## BEGIN Given data

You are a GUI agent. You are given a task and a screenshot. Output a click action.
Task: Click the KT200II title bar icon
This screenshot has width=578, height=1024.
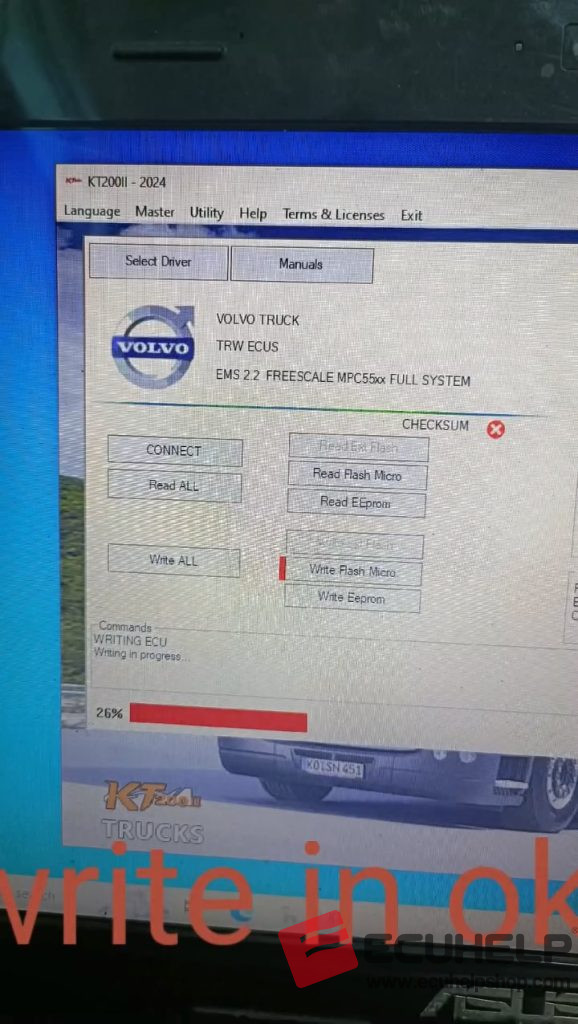point(74,181)
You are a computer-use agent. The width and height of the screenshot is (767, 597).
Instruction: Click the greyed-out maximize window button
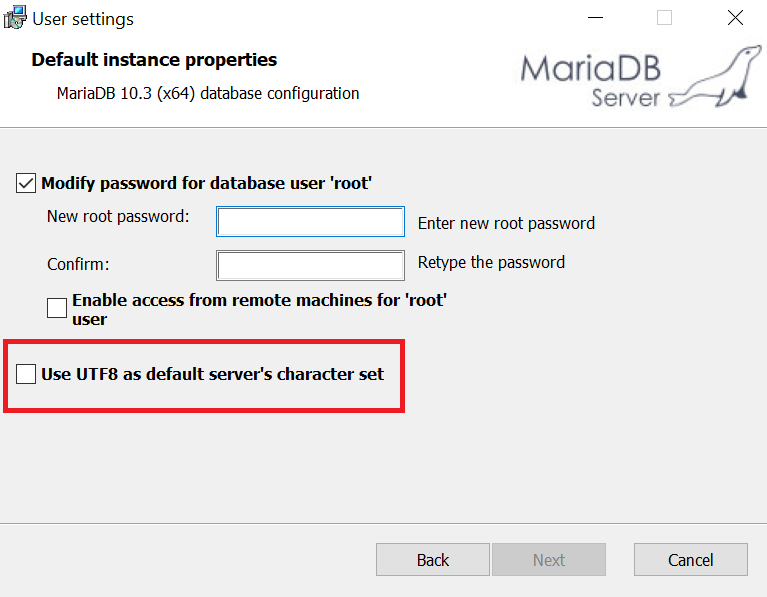tap(664, 18)
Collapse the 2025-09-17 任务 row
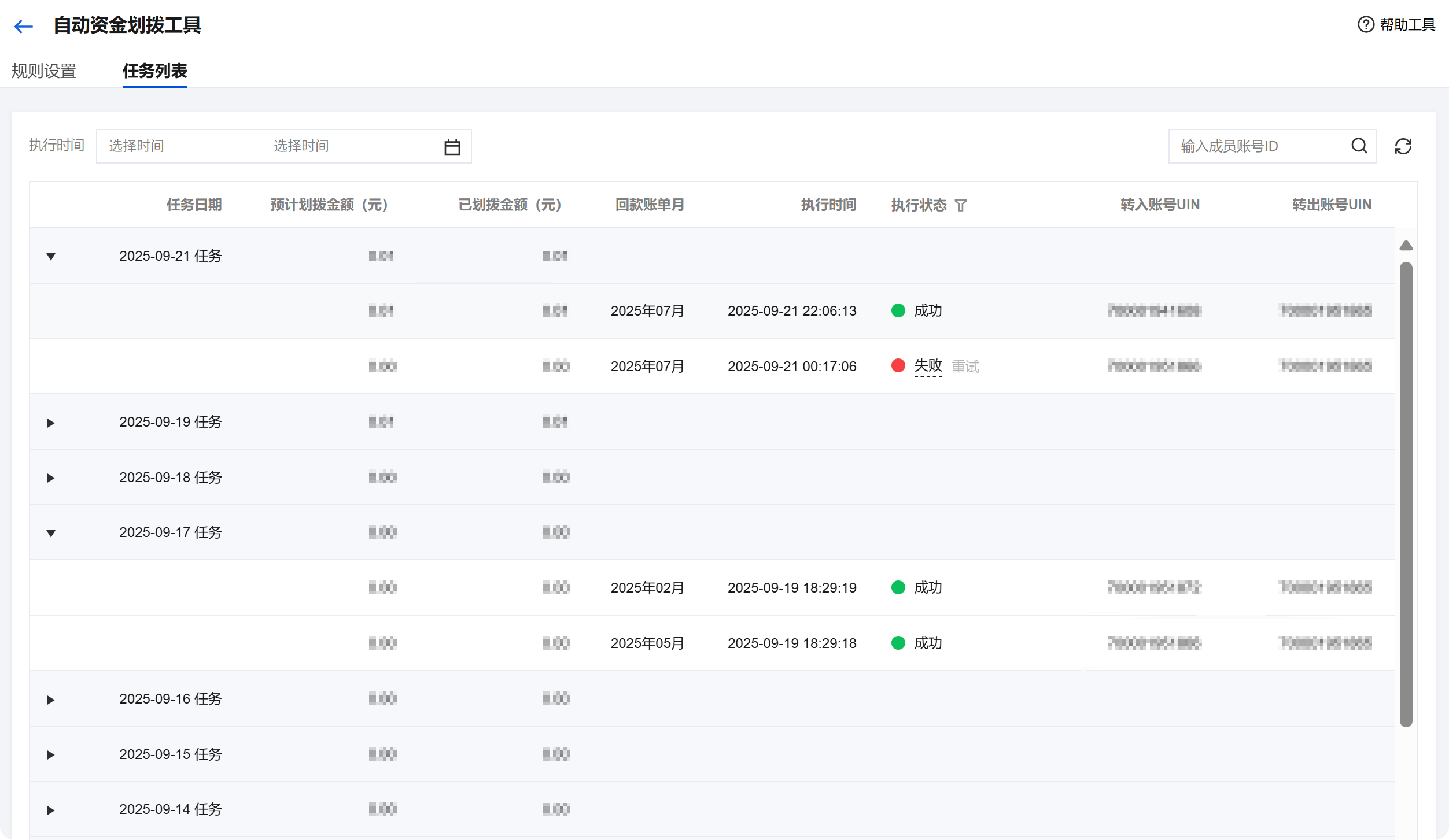Screen dimensions: 1449x840 [51, 534]
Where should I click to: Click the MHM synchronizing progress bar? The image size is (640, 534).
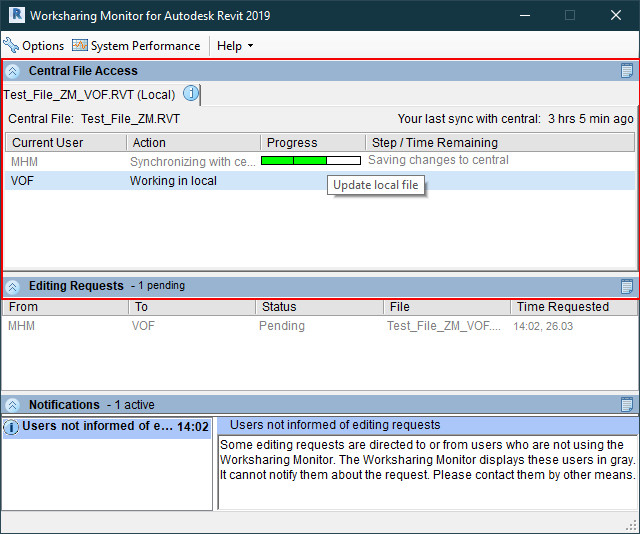310,161
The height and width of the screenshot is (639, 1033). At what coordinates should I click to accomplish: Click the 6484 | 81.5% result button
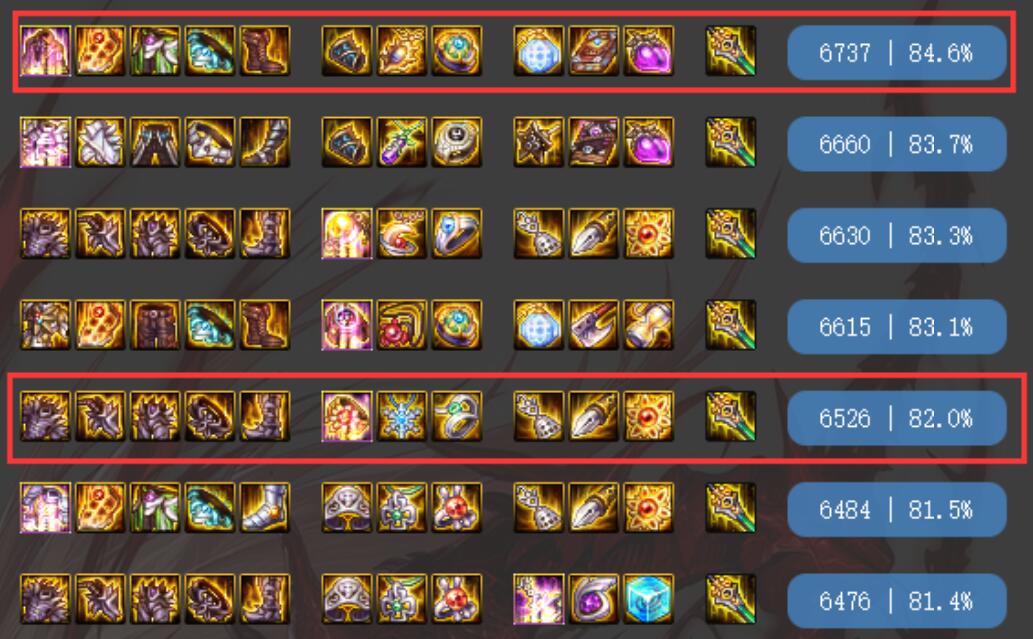(x=897, y=509)
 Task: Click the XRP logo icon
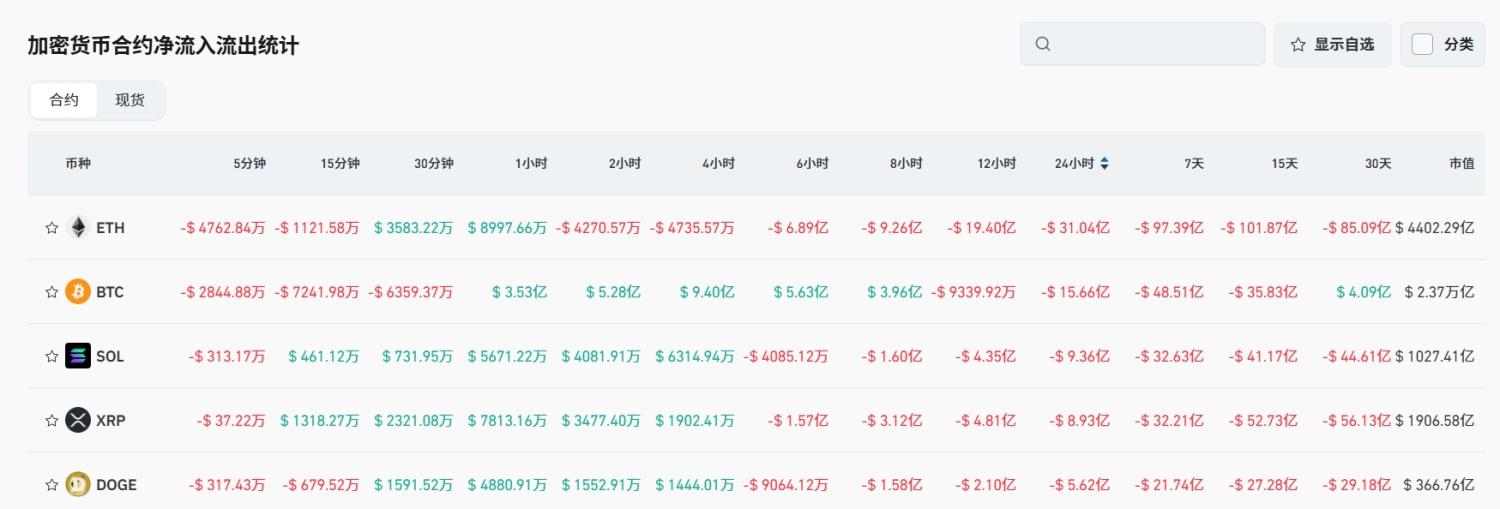coord(78,420)
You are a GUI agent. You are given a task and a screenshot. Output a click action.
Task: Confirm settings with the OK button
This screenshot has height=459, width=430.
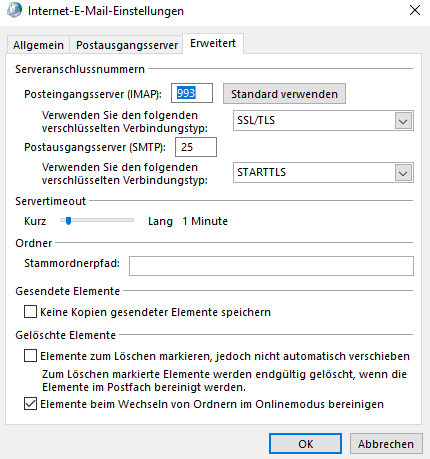click(x=305, y=444)
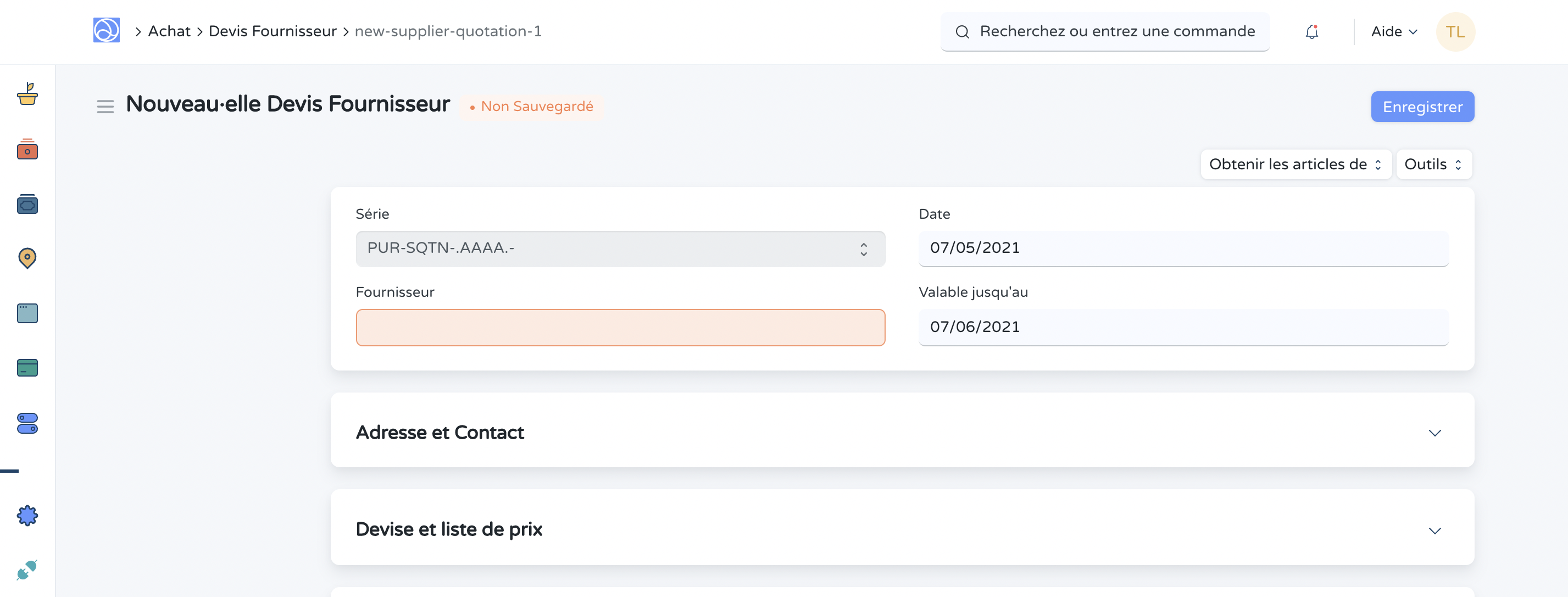The height and width of the screenshot is (597, 1568).
Task: Toggle the sidebar with the hamburger icon
Action: [105, 107]
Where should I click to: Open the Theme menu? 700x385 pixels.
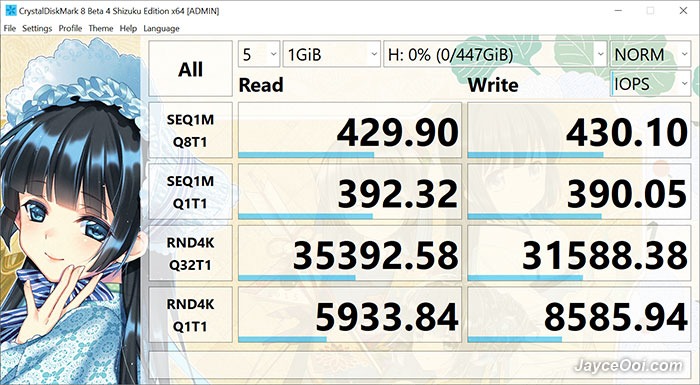tap(101, 28)
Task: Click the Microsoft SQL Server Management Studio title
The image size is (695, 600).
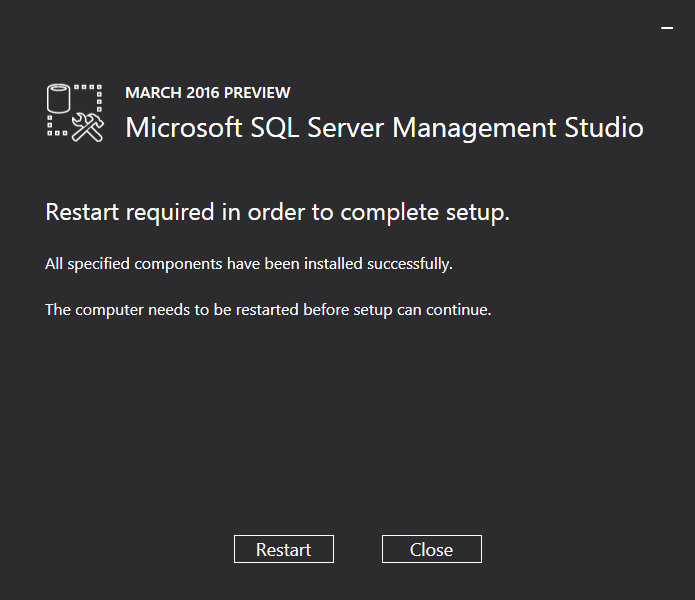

## END Given data

Task. Lay out every line of the entries above as a JSON list of strings, one string per line, skipping blank lines and leaving out the pictures.

Answer to this exercise.
[
  "You are a GUI agent. You are given a task and a screenshot. Output a click action.",
  "Task: Click the KT200II title bar icon",
  "This screenshot has width=578, height=1024.",
  "point(74,181)",
  "You are a computer-use agent. The width and height of the screenshot is (767, 597).",
  "Instruction: Click the greyed-out maximize window button",
  "tap(664, 18)",
  "Collapse the 2025-09-17 任务 row",
  "Screen dimensions: 1449x840 [51, 534]",
  "Where should I click to: Click the MHM synchronizing progress bar? The image size is (640, 534).",
  "310,161",
  "The height and width of the screenshot is (639, 1033). At what coordinates should I click to accomplish: Click the 6484 | 81.5% result button",
  "(x=897, y=509)",
  " Task: Click the XRP logo icon",
  "coord(78,420)",
  "You are a GUI agent. You are given a task and a screenshot. Output a click action.",
  "Task: Confirm settings with the OK button",
  "This screenshot has height=459, width=430.",
  "click(x=305, y=444)",
  "The height and width of the screenshot is (597, 1568).",
  "Task: Toggle the sidebar with the hamburger icon",
  "Action: [105, 107]",
  "Where should I click to: Open the Theme menu? 700x385 pixels.",
  "tap(101, 28)",
  "Task: Click the Microsoft SQL Server Management Studio title",
  "The image size is (695, 600)."
]